Dataset records
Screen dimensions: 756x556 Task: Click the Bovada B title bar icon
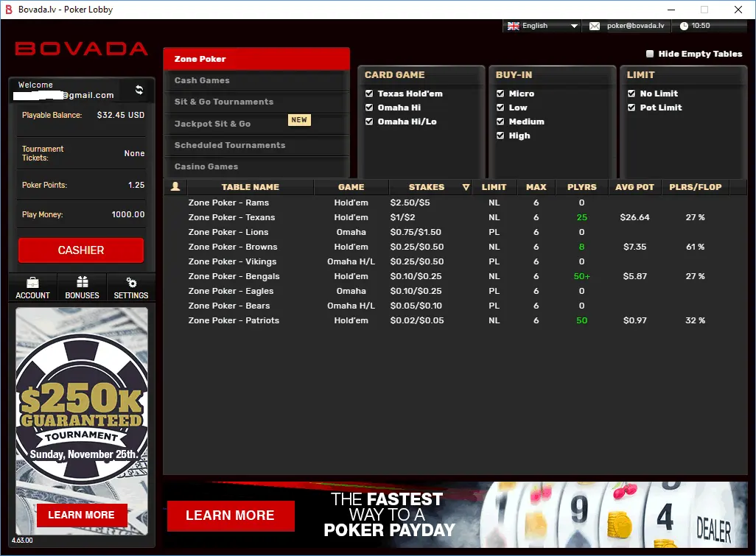pyautogui.click(x=8, y=9)
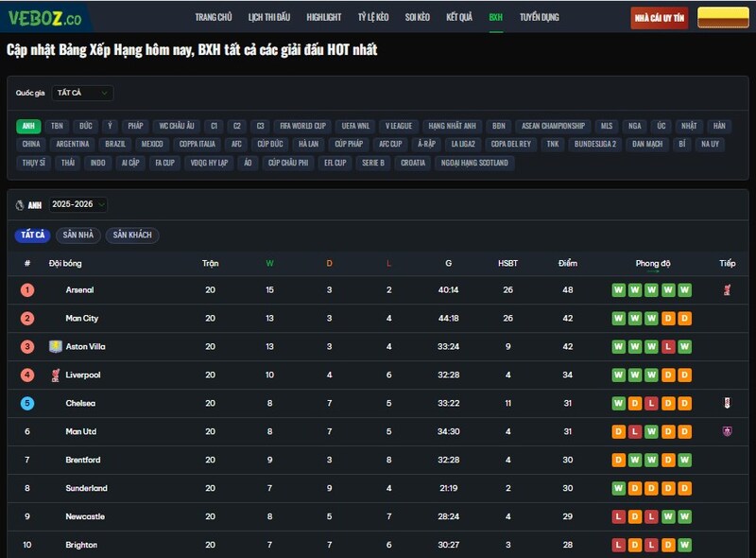Screen dimensions: 756x558
Task: Open the Quốc gia country dropdown
Action: click(82, 93)
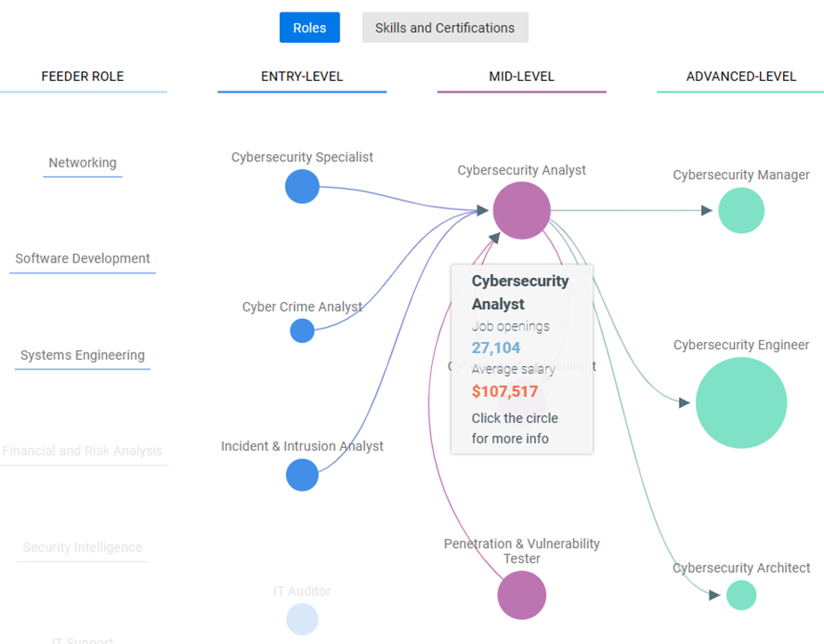Screen dimensions: 824x644
Task: Select the Systems Engineering feeder role
Action: point(83,355)
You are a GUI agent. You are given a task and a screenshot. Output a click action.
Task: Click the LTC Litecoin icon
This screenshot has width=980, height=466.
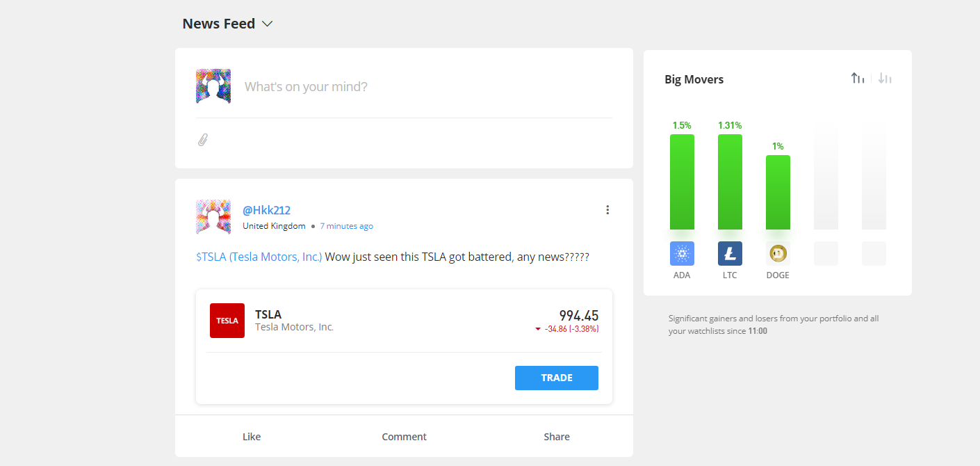730,254
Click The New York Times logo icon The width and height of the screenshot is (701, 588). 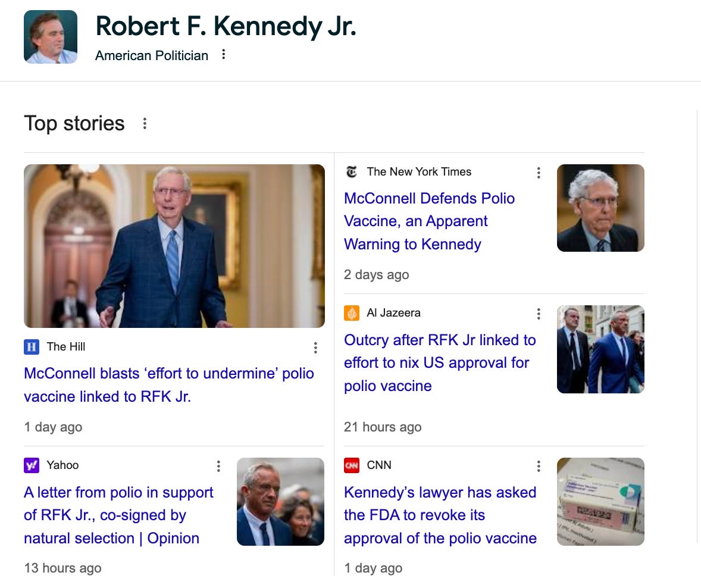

> What to produce
The records above are to be restated word for word, with every picture left out.

> Response box
Screen dimensions: 756x556 Task: Click the Bovada B title bar icon
pyautogui.click(x=8, y=9)
Screen dimensions: 756x558
Task: Open the Quốc gia country dropdown
Action: click(82, 93)
Screen dimensions: 824x644
Task: Select the Systems Engineering feeder role
Action: point(83,355)
You are a GUI agent. You are given a task and a screenshot. Output a click action.
Task: Click the LTC Litecoin icon
This screenshot has width=980, height=466.
730,254
Click The New York Times logo icon The width and height of the screenshot is (701, 588). 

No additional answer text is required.